Ten Fatal Flaws in the "Regulatory Uncertainty" Argument

by Daniel Farber

September 12, 2011

Cross-posted from Legal Planet.

A current conservative refrain is the regulatory uncertainty is holding back the economy.  Consider an editorial entitled “Obama’s regulatory flood is drowning economic growth”:

Businesses large and small face more uncertainty today about the federal regulatory environment than at any point since the New Deal . . . . Seeing this tsunami of red tape flooding out of Washington, company owners and executives wisely opt to delay new hires and investments until they have a clearer idea how much their already huge compliance costs will increase and how the markets will be warped by changes mandated by the bureaucrats.

Of course, it sounds better to talk about “regulatory uncertainty” than just to say that businesses hate the idea that they’ll have to cut pollution or give more information to consumers.  In any event, there’s so much wrong with the “uncertainty” argument that it’s hard to know where to begin.  Here are ten fatal flaws:

  1. Wrong pattern of unemployment. As Think Progress points out, unemployment is currently lowest in health care, extractive industries, and the financial sector — exactly the areas where there has been the most regulatory effort.
  2. Reverse effect of uncertainty. If businesses were worried that future regulatory burdens were coming down the pike, they’d want to increase investments today in order to benefit from the current more lenient regulations — a point ably made by Greg Burliss.
  3. Wrong psychology. A McClatchy survey of business owners don’t reveal evidence of anxiety about the regulatory climate.
  4. Inconsistent conduct. Regulatory uncertainty is increased by the very political figures who are complaining about it, which makes it hard to believe they’re sincere.  For instance, pledges to repeal health care reform and efforts to strike it down in court only make it harder for businesses to know what the rules are going to be in the future. The same is true of litigation against EPA’s climate change rules. (But this just confirms that it isn’t really uncertainty but the fear of future regulatory burdens that is really at issue here.)

# [Dataset extract]
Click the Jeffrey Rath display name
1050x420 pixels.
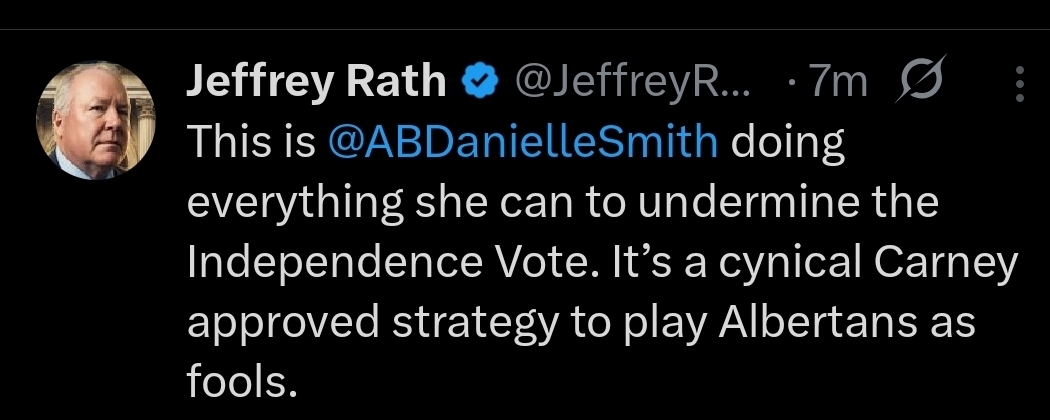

# [Required task 1]
Answer these questions from the essay on regulatory uncertainty:
(a) In the quoted editorial, what do company owners and executives opt to delay?
(b) In which three areas does the essay say unemployment is currently lowest?
(c) What survey of business owners does the third flaw cite?
# [Required task 2]
Pick up the essay on regulatory uncertainty after its fourth flaw and keep writing.

# [Final answer 1]
(a) New hires and investments.
(b) Health care, extractive industries, and the financial sector.
(c) A McClatchy survey.

# [Final answer 2]
  5. Bad history. It is not, in fact, true that regulatory uncertainty is “the highest it has been since the New Deal.”  Between 1970 and 1981, Congress passed the federal air and water pollution laws, OSHA, RCRA, the Endangered Species Act, and the Superfund law.  No one knew just how these laws would be implemented.  That’s at least as much uncertainty as businesses face today.
  6. Investment decisions are relative.   Suppose you’re a business, trying to decide whether to put cash into T-bills or build a new factory.  If regulatory uncertainty is a big drag on the economy, that drives down growth rates — which means that the T-bill rate is also going to go down.  So the decision about which use of money is better may not be affected much by the macro effect (if any) of regulatory uncertainty on the economy.
  7. Bush v. Gore as a test case.  The 2000 election was super close.  If regulatory uncertainty (or fear of future regulation) was a major economic force, GDP should have gone down in the fourth quarter of 2000 when the outcome of the election was too close to call, then up in the first quarter of 2001 when Bush took office.  The opposite happened.  The economy went up at an annual rate of 2.4% during the election but shrank  at a 1% rate after Bush took office.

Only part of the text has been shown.